=== Section Start ===

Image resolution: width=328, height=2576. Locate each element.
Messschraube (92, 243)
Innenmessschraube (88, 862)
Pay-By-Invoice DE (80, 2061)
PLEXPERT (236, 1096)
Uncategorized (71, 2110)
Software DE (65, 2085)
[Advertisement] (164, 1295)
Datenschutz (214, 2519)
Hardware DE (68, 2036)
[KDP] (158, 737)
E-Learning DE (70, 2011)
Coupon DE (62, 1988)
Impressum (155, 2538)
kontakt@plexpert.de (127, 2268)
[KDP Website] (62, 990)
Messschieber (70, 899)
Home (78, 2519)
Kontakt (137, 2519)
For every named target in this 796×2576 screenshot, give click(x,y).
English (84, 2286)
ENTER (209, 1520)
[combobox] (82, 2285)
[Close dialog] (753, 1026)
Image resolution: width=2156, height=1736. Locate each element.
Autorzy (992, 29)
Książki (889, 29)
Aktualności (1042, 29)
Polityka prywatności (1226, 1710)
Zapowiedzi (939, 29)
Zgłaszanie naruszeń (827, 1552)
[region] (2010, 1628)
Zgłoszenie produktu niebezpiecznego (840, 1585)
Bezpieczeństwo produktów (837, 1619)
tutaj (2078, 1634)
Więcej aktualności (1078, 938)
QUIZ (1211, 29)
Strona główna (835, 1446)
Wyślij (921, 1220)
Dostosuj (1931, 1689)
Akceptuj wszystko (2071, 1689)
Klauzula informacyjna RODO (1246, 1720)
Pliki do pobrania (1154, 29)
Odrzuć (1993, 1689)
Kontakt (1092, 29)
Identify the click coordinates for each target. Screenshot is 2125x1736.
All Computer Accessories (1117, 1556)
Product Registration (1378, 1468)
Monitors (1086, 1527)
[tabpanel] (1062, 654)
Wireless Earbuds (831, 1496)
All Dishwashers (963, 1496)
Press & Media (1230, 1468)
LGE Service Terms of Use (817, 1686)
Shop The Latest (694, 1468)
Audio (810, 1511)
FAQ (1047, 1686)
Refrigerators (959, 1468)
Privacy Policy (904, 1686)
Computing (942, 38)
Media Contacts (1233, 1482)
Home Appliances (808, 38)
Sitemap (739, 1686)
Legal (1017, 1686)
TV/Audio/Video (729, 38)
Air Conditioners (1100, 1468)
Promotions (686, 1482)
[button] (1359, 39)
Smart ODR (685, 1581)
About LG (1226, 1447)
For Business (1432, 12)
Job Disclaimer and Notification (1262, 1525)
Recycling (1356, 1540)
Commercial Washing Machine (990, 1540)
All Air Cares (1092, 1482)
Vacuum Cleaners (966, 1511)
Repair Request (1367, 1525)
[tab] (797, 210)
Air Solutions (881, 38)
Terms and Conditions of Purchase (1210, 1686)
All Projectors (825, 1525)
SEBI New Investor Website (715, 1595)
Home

=== Section End ===

* HOW TO COMPLETE THIS TASK
The entries need to be set down again in full, with no word changed.

* FINISHED TASK
Image resolution: width=328, height=2576. Locate each element.
Messschraube (92, 243)
Innenmessschraube (88, 862)
Pay-By-Invoice DE (80, 2061)
PLEXPERT (236, 1096)
Uncategorized (71, 2110)
Software DE (65, 2085)
[Advertisement] (164, 1295)
Datenschutz (214, 2519)
Hardware DE (68, 2036)
[KDP] (158, 737)
E-Learning DE (70, 2011)
Coupon DE (62, 1988)
Impressum (155, 2538)
kontakt@plexpert.de (127, 2268)
[KDP Website] (62, 990)
Messschieber (70, 899)
Home (78, 2519)
Kontakt (137, 2519)
For every named target in this 796×2576 screenshot, give click(x,y).
English (84, 2286)
ENTER (209, 1520)
[combobox] (82, 2285)
[Close dialog] (753, 1026)
Image resolution: width=2156, height=1736. Locate each element.
Autorzy (992, 29)
Książki (889, 29)
Aktualności (1042, 29)
Polityka prywatności (1226, 1710)
Zapowiedzi (939, 29)
Zgłaszanie naruszeń (827, 1552)
[region] (2010, 1628)
Zgłoszenie produktu niebezpiecznego (840, 1585)
Bezpieczeństwo produktów (837, 1619)
tutaj (2078, 1634)
Więcej aktualności (1078, 938)
QUIZ (1211, 29)
Strona główna (835, 1446)
Wyślij (921, 1220)
Dostosuj (1931, 1689)
Akceptuj wszystko (2071, 1689)
Klauzula informacyjna RODO (1246, 1720)
Pliki do pobrania (1154, 29)
Odrzuć (1993, 1689)
Kontakt (1092, 29)
Identify the click coordinates for each target. Screenshot is 2125x1736.
All Computer Accessories (1117, 1556)
Product Registration (1378, 1468)
Monitors (1086, 1527)
[tabpanel] (1062, 654)
Wireless Earbuds (831, 1496)
All Dishwashers (963, 1496)
Press & Media (1230, 1468)
LGE Service Terms of Use (817, 1686)
Shop The Latest (694, 1468)
Audio (810, 1511)
FAQ (1047, 1686)
Refrigerators (959, 1468)
Privacy Policy (904, 1686)
Computing (942, 38)
Media Contacts (1233, 1482)
Home Appliances (808, 38)
Sitemap (739, 1686)
Legal (1017, 1686)
TV/Audio/Video (729, 38)
Air Conditioners (1100, 1468)
Promotions (686, 1482)
[button] (1359, 39)
Smart ODR (685, 1581)
About LG (1226, 1447)
For Business (1432, 12)
Job Disclaimer and Notification (1262, 1525)
Recycling (1356, 1540)
Commercial Washing Machine (990, 1540)
All Air Cares (1092, 1482)
Vacuum Cleaners (966, 1511)
Repair Request (1367, 1525)
[tab] (797, 210)
Air Solutions (881, 38)
Terms and Conditions of Purchase (1210, 1686)
All Projectors (825, 1525)
SEBI New Investor Website (715, 1595)
Home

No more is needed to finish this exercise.